**Your objective:** Everything in the records below should be set down again, word for word.
———
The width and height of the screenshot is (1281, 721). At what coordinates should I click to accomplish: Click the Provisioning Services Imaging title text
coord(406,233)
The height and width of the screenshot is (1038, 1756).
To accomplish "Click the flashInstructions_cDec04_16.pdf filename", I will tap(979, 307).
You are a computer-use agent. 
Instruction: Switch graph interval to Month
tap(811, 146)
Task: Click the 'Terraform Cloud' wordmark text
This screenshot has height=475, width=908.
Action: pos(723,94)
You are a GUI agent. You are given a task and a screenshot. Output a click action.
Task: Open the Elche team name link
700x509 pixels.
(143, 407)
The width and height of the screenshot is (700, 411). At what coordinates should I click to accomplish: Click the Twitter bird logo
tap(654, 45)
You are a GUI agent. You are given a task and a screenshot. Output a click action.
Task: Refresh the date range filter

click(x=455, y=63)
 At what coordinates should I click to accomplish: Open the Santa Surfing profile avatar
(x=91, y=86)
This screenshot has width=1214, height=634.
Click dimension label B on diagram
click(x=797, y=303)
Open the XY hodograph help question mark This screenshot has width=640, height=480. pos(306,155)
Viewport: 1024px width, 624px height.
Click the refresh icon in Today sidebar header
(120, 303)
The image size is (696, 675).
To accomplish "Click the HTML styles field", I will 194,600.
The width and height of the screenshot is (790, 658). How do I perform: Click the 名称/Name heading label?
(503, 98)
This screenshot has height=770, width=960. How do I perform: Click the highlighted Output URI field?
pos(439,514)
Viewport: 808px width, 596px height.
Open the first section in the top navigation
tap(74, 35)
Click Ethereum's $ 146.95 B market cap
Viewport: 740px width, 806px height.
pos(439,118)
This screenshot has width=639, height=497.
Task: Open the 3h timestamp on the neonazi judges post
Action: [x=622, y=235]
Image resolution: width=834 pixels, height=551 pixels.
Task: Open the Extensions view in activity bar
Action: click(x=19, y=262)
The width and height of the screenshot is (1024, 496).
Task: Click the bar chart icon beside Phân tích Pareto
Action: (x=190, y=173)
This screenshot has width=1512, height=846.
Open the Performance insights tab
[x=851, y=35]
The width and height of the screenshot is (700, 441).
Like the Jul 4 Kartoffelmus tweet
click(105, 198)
———
**Written answer:**
The width and height of the screenshot is (1281, 721). At what coordinates should I click to accomplish: Click the Provisioning Services Imaging title text
coord(406,233)
The height and width of the screenshot is (1038, 1756).
To accomplish "Click the flashInstructions_cDec04_16.pdf filename", I will tap(979, 307).
You are a computer-use agent. 
Instruction: Switch graph interval to Month
tap(811, 146)
Task: Click the 'Terraform Cloud' wordmark text
This screenshot has height=475, width=908.
Action: pos(723,94)
You are a GUI agent. You are given a task and a screenshot. Output a click action.
Task: Open the Elche team name link
700x509 pixels.
(143, 407)
The width and height of the screenshot is (700, 411). At what coordinates should I click to accomplish: Click the Twitter bird logo
tap(654, 45)
You are a GUI agent. You are given a task and a screenshot. Output a click action.
Task: Refresh the date range filter

click(x=455, y=63)
 At what coordinates should I click to accomplish: Open the Santa Surfing profile avatar
(x=91, y=86)
This screenshot has width=1214, height=634.
Click dimension label B on diagram
click(x=797, y=303)
Open the XY hodograph help question mark This screenshot has width=640, height=480. pos(306,155)
Viewport: 1024px width, 624px height.
Click the refresh icon in Today sidebar header
(120, 303)
The image size is (696, 675).
To accomplish "Click the HTML styles field", I will 194,600.
The width and height of the screenshot is (790, 658). How do I perform: Click the 名称/Name heading label?
(503, 98)
This screenshot has height=770, width=960. How do I perform: Click the highlighted Output URI field?
pos(439,514)
Viewport: 808px width, 596px height.
Open the first section in the top navigation
tap(74, 35)
Click Ethereum's $ 146.95 B market cap
Viewport: 740px width, 806px height.
pos(439,118)
This screenshot has width=639, height=497.
Task: Open the 3h timestamp on the neonazi judges post
Action: [x=622, y=235]
Image resolution: width=834 pixels, height=551 pixels.
Task: Open the Extensions view in activity bar
Action: click(x=19, y=262)
The width and height of the screenshot is (1024, 496).
Task: Click the bar chart icon beside Phân tích Pareto
Action: (x=190, y=173)
This screenshot has width=1512, height=846.
Open the Performance insights tab
[x=851, y=35]
The width and height of the screenshot is (700, 441).
Like the Jul 4 Kartoffelmus tweet
click(105, 198)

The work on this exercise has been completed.